Magnesium is an essential mineral and a vital alkaline-forming element. Also, it is the fourth most abundant mineral in the human body, which says something about its importance. Magnesium is present in all cells, with 98% of the mineral being inside the actual cell. In an adult, this is approximately 24 grams of magnesium, about 25% of which is found in muscle tissue and 60% in the bones, together with other minerals like calcium and phosphorus.
Magnesium has several important roles in the body. It supports more than 300 different enzymatic processes. The following may help to elucidate magnesium’s importance, as it contributes to:
- Normal muscle function,
- Normal energy metabolism,
- Maintenance of normal bones and teeth,
- Normal psychological functions and electrolyte balance,
- Normal functioning of the nervous system,
- A reduction of tiredness and fatigue,
- Normal protein synthesis, and plays a role in the process of cell division.
Increased focus on magnesium
Science has become increasingly interested in magnesium because of the mineral’s widespread influence on so many different body functions. At the same time, the need for extra magnesium is seen among coffee drinkers and elite athletes because excessive coffee consumption and heavy perspiration is known to deplete the body’s magnesium stores.
Good magnesium sources
Magnesium is found in different foods. Some of the good sources are:
- Leafy greens
There is some magnesium in water, but the content is very diverse and covers only a limited part of our needs. Especially bottled water may contain only very small amounts of magnesium.
If the diet contains very little protein (less than 30 g per day) the body’s magnesium absorption is reduced. In a situation where the body has too little magnesium it will attempt to maintain a normal magnesium concentration in blood by releasing magnesium that is bound in bone tissue (just like it does with calcium). Because of this intricate mechanism, measuring blood levels of magnesium is not necessarily a useful way to determine if a person needs to increase his or her magnesium intake.

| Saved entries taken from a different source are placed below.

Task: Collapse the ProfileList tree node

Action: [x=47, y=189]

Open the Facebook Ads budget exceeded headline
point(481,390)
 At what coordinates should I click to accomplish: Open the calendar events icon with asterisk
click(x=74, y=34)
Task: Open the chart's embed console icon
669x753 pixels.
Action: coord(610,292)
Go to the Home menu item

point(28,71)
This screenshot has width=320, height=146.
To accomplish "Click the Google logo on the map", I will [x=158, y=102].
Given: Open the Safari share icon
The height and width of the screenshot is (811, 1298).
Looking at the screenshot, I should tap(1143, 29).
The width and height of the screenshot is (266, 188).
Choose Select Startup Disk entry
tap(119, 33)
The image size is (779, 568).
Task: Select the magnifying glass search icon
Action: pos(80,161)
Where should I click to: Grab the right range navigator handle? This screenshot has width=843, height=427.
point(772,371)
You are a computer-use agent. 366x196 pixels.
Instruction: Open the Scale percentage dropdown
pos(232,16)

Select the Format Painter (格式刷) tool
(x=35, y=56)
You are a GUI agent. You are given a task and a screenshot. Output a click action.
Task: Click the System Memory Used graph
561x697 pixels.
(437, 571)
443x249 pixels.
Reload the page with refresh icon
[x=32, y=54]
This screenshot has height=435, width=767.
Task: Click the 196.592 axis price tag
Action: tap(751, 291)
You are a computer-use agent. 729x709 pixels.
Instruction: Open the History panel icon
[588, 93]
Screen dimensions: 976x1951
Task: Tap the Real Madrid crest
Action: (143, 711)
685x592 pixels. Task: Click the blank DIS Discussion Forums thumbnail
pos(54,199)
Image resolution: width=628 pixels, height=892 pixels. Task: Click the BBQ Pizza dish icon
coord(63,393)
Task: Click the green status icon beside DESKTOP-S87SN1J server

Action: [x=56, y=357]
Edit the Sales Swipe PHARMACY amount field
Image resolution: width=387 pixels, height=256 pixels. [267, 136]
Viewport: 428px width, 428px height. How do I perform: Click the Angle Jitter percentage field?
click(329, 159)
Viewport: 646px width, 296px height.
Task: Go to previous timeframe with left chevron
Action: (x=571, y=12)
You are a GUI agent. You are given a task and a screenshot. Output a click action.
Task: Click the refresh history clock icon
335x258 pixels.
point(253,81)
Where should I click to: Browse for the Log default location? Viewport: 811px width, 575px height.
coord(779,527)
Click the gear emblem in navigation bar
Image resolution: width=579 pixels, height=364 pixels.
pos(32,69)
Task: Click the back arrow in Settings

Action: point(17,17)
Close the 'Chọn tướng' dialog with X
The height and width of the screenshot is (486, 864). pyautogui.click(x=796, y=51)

The body loses magnesium from unhealthy eating patterns, and the body's store of magnesium can also be drained by a alcohol abuse, hard physical activity and stress.
Our kidneys excrete magnesium in the urine if the body gets more magnesium than it needs. This reduces the risk of overdosing. When the body's need for magnesium is saturated, further intake of magnesium will just lead to loose bowels, which also protects against overdosing. Magnesium intake in extremely high doses (10 times the normal dosage or more) may cause diarrhea, nausea and other types of discomfort.
Persons with renal impairment should not take supplements of magnesium unless it is recommended by a physician.